Count the lines in the listing below that contain the word "logo", and reply with that number alone.

══════════

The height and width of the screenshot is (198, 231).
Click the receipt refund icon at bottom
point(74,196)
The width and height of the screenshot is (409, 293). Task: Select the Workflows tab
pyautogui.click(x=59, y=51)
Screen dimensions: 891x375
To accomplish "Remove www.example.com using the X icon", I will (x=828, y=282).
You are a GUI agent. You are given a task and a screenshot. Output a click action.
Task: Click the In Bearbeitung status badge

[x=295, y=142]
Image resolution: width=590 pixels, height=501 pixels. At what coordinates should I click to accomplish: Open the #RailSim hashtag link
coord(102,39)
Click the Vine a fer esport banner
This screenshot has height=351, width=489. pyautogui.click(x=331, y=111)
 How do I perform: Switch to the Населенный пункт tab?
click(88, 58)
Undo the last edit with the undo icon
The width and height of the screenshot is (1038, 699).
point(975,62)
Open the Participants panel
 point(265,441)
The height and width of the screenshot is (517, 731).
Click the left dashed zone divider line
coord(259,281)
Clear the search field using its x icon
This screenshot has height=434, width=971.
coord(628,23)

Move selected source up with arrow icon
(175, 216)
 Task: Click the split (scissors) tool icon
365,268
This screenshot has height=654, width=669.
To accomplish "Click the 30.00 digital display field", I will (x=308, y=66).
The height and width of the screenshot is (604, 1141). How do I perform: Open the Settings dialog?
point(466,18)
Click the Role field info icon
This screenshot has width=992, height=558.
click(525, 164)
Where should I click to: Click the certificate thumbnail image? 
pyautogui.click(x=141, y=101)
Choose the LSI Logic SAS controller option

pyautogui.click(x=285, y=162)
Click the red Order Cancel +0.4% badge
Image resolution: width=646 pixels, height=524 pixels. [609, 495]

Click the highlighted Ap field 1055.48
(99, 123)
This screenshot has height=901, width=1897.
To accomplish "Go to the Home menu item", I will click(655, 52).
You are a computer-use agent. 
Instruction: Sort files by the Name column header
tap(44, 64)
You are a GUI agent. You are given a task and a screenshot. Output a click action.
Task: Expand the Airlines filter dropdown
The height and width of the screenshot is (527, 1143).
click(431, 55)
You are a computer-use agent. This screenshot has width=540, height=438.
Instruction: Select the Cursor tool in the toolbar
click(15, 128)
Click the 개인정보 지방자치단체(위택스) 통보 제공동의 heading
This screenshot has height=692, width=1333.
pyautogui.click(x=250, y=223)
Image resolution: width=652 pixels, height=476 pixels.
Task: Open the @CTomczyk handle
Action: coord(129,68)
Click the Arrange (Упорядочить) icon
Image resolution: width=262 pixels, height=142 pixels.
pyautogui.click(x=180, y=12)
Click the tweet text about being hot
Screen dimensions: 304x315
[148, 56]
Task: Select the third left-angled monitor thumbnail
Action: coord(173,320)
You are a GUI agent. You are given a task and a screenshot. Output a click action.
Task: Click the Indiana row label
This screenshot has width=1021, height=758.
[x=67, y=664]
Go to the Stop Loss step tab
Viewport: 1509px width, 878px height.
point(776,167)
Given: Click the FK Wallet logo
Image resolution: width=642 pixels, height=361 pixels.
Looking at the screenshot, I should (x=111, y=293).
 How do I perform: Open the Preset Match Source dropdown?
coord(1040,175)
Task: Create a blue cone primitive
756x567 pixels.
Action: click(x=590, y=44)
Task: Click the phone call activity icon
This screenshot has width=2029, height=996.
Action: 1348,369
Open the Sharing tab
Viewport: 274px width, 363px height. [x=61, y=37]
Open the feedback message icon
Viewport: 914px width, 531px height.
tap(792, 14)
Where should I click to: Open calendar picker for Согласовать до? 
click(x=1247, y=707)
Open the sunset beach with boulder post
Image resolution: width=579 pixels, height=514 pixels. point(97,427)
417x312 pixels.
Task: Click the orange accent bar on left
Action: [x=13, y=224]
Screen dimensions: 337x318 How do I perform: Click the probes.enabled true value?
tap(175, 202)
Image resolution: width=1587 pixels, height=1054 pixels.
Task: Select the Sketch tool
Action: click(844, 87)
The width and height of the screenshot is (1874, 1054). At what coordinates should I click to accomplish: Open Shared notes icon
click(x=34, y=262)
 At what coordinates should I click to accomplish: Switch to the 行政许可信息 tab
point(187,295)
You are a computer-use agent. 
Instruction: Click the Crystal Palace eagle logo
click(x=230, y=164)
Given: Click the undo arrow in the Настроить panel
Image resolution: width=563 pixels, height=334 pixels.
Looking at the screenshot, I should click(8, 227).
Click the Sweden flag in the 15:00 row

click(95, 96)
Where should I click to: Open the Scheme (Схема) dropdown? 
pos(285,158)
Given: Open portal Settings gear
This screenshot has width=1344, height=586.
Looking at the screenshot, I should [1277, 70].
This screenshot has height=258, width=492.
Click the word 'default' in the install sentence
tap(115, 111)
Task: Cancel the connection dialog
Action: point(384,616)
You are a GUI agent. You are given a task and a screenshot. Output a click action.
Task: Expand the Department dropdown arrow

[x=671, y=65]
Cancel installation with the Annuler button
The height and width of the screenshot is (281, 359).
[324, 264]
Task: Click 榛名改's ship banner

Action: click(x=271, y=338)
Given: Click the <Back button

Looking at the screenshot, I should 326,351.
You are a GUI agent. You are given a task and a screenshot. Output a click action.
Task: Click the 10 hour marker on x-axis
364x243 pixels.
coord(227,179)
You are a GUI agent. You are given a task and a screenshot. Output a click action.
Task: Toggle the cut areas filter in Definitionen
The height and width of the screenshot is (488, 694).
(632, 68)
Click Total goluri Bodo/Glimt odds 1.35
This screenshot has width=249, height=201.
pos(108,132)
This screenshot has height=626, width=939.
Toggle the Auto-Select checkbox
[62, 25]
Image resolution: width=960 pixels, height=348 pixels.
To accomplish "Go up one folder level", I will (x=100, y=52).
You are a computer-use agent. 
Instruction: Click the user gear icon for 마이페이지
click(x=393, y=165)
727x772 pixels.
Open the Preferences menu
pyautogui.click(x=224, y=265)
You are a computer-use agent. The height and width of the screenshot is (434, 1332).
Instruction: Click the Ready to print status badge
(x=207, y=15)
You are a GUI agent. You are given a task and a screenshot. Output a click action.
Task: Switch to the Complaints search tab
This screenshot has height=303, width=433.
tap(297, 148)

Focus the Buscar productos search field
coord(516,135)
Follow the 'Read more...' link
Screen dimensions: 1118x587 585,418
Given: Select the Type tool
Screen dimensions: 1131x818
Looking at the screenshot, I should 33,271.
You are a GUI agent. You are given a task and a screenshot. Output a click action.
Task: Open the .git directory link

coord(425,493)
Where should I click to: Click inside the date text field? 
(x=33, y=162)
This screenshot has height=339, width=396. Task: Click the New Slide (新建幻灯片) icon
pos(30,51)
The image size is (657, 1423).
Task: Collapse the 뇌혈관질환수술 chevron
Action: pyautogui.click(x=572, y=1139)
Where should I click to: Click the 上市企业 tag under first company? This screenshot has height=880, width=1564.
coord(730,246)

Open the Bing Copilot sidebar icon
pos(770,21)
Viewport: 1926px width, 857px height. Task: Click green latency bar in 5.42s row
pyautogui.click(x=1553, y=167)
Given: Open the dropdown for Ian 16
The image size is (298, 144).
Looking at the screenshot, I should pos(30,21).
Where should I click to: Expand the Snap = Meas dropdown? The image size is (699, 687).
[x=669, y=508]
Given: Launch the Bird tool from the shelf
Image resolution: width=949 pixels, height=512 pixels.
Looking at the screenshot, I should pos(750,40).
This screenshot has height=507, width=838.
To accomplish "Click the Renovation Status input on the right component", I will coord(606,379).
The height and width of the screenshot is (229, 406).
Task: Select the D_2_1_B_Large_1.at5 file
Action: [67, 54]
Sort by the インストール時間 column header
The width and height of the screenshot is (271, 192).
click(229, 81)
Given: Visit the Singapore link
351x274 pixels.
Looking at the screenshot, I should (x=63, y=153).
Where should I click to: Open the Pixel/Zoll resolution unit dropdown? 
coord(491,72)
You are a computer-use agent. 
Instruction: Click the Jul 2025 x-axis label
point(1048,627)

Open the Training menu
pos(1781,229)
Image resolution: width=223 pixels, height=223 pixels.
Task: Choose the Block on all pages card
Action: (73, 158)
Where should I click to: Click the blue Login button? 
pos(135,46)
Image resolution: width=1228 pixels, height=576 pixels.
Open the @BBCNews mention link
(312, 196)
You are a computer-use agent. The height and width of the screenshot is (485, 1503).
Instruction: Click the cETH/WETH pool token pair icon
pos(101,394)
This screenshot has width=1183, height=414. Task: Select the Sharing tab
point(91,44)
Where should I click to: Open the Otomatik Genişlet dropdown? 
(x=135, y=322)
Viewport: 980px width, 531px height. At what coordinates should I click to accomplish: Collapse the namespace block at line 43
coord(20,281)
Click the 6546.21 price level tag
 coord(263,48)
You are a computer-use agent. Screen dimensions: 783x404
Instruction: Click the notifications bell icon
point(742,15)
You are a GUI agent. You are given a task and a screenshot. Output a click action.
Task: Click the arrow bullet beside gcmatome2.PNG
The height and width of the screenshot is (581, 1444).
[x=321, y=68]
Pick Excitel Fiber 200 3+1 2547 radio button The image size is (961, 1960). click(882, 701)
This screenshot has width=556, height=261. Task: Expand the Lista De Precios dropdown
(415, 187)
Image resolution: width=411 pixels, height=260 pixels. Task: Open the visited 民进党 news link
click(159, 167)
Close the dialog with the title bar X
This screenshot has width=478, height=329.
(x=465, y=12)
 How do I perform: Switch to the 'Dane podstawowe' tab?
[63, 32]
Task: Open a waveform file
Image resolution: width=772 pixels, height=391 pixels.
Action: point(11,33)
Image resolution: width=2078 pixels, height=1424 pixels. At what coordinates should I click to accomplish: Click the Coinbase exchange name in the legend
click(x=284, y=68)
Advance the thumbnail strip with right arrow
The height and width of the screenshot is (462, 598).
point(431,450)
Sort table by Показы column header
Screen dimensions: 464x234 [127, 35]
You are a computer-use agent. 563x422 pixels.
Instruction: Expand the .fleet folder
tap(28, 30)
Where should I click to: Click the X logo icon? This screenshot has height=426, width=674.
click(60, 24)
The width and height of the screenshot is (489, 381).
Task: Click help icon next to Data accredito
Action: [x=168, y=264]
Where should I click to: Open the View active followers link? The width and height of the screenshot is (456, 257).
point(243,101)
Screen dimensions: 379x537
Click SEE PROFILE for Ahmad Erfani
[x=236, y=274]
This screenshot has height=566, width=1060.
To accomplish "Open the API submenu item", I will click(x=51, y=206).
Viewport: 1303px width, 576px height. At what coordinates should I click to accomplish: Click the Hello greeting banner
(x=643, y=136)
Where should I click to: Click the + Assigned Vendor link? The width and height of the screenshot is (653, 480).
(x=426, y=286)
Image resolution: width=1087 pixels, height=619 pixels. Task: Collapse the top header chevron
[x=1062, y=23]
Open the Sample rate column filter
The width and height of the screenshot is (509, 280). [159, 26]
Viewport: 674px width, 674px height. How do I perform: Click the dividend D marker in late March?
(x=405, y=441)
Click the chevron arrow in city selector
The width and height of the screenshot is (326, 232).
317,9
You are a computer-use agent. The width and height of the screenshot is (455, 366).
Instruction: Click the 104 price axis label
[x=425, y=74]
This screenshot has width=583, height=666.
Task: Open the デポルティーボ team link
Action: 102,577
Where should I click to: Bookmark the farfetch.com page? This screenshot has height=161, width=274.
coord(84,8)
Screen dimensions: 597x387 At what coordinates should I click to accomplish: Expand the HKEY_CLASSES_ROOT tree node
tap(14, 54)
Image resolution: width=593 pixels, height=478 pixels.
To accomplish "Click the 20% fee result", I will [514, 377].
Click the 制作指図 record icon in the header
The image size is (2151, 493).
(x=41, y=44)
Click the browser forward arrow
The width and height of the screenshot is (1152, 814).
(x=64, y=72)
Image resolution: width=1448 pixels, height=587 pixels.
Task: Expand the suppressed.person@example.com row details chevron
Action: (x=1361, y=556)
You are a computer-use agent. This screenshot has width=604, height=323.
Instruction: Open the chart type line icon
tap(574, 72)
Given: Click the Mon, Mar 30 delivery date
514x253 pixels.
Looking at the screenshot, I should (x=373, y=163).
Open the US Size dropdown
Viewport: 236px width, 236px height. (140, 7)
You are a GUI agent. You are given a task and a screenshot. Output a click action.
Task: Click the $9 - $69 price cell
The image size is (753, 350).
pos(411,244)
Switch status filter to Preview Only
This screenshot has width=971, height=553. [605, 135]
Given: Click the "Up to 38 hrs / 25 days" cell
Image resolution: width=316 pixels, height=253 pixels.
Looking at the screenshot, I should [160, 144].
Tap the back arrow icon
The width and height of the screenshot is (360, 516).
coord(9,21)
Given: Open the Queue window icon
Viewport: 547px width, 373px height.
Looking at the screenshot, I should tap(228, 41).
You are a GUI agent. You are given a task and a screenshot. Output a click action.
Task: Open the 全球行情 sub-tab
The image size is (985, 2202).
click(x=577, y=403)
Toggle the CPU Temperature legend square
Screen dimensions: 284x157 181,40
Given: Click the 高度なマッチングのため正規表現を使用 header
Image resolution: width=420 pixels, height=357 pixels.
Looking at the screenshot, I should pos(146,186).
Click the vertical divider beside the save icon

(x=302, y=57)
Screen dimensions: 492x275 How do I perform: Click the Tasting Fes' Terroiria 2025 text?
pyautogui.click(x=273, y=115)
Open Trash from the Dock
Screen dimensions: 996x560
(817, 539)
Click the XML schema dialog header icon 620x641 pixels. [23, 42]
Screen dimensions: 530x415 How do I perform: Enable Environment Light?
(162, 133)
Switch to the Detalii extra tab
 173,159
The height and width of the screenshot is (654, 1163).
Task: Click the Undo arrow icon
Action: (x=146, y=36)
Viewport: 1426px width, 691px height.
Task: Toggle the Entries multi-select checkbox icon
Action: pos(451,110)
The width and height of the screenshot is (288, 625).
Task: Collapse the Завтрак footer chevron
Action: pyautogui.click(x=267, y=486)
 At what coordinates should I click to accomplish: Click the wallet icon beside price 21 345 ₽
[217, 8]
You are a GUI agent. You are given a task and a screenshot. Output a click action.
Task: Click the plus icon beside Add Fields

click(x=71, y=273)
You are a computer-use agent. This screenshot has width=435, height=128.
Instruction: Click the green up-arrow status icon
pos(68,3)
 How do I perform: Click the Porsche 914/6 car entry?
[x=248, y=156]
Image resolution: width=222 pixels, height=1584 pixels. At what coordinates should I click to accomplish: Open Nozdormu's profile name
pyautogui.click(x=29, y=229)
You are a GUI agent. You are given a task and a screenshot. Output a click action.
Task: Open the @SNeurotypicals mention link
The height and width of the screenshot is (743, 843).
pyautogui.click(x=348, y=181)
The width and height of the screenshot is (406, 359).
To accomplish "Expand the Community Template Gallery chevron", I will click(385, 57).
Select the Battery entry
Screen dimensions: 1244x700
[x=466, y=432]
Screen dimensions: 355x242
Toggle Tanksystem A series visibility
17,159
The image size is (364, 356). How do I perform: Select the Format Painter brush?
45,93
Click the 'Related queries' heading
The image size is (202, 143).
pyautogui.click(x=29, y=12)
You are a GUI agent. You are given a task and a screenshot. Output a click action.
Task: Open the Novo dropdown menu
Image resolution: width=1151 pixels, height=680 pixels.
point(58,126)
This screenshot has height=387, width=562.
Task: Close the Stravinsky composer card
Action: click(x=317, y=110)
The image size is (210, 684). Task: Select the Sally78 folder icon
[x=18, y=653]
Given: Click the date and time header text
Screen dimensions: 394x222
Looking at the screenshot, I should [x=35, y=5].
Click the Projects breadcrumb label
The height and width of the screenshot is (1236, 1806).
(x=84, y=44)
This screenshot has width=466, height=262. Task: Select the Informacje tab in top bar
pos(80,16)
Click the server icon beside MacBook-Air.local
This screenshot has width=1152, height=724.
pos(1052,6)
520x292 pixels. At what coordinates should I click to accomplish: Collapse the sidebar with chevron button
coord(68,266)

══════════

- _Output for this task_
3